Description

Distmap (Pandey & Schlötterer 2013) is a wrapper around different mappers for distributed computation using Hadoop. The input for this tool is a modified FASTQ format which is writen in HDFS to save space and to distribute easily pair-end reads. It is a tab-delimited format with the following fields:

  1. Read name with ‘@’ symbol included.
  2. Read sequence.
  3. Read quality.
  4. Second read sequence (if pair-end).
  5. Second read quality (if pair-end).

Limitations and ReadTools solution

There are several limitations in the current implementation (24/04/2017) of this software:

  • Distmap is only able to upload FASTQ files, and only split files for pair-end data. ReadTools provides a framework to upload any kind of format, which it is used to allow SAM/BAM/CRAM files upload.
  • Distmap loses barcode information from SAM/BAM/CRAM files.
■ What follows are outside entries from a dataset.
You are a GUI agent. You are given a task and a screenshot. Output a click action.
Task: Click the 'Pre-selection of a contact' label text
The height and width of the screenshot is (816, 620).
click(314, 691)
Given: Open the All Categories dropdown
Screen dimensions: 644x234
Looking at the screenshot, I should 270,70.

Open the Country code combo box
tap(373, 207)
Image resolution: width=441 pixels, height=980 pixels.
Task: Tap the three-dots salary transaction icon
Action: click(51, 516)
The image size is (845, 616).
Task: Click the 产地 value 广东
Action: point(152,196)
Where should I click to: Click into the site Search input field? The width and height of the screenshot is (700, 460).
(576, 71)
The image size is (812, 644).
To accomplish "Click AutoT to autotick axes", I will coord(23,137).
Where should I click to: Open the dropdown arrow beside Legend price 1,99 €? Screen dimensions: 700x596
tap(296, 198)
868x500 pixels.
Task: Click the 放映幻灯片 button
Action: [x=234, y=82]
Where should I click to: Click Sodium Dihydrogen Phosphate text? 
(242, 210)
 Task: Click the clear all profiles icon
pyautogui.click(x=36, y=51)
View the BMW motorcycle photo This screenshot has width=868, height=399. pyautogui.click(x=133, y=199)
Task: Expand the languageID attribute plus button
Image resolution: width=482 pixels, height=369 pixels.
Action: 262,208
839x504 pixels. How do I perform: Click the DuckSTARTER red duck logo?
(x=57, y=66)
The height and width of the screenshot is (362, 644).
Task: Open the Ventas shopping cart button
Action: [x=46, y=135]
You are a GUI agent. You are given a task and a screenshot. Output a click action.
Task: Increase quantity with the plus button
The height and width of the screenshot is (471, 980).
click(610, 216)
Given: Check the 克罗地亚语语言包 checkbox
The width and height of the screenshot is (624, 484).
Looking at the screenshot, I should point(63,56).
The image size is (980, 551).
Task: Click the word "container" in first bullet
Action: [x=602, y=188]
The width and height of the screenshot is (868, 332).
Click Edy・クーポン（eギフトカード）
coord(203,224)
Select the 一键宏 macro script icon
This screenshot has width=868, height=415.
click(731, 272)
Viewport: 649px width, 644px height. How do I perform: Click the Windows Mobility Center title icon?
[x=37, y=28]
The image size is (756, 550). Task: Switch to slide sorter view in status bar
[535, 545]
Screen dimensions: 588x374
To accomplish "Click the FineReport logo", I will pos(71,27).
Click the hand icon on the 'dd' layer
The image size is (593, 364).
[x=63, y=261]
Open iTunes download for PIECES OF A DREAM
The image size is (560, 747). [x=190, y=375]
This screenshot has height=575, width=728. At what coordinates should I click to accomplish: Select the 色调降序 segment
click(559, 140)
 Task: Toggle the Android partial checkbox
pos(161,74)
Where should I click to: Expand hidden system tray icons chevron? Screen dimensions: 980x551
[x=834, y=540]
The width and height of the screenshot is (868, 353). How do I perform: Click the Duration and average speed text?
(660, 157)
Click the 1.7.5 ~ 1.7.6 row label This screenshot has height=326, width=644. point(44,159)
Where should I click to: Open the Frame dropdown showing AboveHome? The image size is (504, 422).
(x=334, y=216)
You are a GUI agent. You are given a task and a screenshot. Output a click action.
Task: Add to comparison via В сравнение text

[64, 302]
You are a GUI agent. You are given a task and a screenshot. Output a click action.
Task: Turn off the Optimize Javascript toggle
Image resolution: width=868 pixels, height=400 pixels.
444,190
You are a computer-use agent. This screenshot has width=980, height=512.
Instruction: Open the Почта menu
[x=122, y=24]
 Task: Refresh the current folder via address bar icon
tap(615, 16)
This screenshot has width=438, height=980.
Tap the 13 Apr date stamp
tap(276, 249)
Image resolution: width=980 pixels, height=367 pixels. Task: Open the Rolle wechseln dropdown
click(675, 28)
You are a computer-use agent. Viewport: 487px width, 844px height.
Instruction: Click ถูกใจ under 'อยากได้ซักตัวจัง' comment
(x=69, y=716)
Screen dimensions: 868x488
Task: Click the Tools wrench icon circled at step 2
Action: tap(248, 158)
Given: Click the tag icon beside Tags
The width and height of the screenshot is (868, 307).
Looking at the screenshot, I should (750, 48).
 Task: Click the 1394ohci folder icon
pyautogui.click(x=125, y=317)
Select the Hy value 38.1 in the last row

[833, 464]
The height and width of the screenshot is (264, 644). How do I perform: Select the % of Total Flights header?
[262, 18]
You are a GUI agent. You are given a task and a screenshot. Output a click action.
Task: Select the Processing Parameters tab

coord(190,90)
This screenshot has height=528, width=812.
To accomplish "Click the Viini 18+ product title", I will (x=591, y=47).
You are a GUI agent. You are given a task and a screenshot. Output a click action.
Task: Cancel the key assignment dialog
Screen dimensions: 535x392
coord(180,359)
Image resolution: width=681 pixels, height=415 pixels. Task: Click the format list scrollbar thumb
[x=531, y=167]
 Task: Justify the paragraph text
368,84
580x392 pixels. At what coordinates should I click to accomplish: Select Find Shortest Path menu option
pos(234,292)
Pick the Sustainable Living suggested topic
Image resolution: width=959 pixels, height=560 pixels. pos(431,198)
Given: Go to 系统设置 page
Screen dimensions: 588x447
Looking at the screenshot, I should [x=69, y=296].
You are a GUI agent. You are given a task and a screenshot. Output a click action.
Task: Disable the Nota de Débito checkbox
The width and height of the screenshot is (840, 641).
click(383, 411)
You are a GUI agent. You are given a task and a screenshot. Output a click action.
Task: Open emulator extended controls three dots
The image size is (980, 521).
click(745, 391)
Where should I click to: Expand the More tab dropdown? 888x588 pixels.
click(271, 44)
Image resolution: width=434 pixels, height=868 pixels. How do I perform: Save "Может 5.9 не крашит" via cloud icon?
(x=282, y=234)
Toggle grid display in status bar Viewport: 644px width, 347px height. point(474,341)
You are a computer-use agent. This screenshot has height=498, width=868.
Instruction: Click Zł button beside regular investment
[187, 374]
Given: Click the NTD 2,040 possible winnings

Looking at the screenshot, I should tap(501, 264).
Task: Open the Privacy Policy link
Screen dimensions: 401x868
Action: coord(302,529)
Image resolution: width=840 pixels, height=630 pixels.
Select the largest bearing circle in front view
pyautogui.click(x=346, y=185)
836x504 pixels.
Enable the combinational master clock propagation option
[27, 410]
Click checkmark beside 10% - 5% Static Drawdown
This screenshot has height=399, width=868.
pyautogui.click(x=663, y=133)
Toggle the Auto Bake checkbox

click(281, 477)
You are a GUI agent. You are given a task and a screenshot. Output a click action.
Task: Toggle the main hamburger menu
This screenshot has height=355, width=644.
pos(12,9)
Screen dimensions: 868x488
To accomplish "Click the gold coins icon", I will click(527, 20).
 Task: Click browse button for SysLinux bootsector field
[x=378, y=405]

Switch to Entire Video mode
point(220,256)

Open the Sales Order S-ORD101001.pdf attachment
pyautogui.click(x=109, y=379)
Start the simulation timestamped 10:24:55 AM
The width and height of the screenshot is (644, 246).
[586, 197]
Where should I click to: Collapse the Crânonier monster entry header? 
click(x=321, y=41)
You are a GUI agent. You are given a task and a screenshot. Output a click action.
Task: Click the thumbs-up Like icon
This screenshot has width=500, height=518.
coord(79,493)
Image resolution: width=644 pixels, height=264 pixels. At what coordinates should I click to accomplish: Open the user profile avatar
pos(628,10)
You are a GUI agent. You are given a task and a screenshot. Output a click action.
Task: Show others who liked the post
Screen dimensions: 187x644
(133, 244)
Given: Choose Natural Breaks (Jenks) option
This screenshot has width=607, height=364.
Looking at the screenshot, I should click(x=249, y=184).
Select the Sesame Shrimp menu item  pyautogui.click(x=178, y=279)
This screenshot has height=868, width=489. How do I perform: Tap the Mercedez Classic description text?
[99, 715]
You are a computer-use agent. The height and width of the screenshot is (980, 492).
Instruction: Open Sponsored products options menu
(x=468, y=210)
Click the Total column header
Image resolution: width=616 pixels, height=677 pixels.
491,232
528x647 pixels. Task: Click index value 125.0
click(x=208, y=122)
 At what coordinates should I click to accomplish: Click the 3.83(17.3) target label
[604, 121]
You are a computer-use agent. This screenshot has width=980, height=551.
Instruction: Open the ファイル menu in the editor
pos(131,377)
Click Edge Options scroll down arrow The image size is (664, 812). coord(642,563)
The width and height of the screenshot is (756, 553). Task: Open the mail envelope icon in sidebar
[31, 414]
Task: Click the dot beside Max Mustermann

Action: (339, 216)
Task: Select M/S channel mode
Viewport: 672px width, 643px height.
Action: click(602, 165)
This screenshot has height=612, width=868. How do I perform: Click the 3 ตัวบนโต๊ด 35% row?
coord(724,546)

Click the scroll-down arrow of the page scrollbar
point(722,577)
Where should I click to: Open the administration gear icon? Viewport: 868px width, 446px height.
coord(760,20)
As any other FASTQ-based file format, the information in the SAM tags is removed if it is not contained in the read name. ReadTools discourages the storage of information in the read name and proposes an standard SAM format for barcode information, and thus any kind of compatible read sources is handled accordingly when converting to the FASTQ-like Distmap format.
  • Distmap converts and writes the input into the local filesystem, and then the file is transferred to HDFS. This two-step behavior slows down the processing by parsing two files and uses twice the amount of disk space (in the local filesystem and HDFS). ReadTools changes this into a one-step processing, by reading the local file and convert it internally allowing to write down the output directly into HDFS.
  • Distmap downloads the part-files from the Map-Reduce tasks into the local filesystem and uses Picard Tools to merge/sort them into batches. As before, this two-step behavior slows down the process, and in this case the amount of disk space is huge (part files, batches, final output) and repetitive. ReadTools changes this into a “one-step” processing by reading the files from HDFS in batches (download) and sorting them on the fly, and then combining this pre-sorted batches into the final output.

In ReadTools, the following tools are related with the Distmap software:

  • ReadsToDistmap: converts any kind of read source into the Distmap format. The tool could output directly into HDFS to avoid local disk overhead.
  • DownloadDistmapResult: download, sort and merge the alignments generated by DistMap.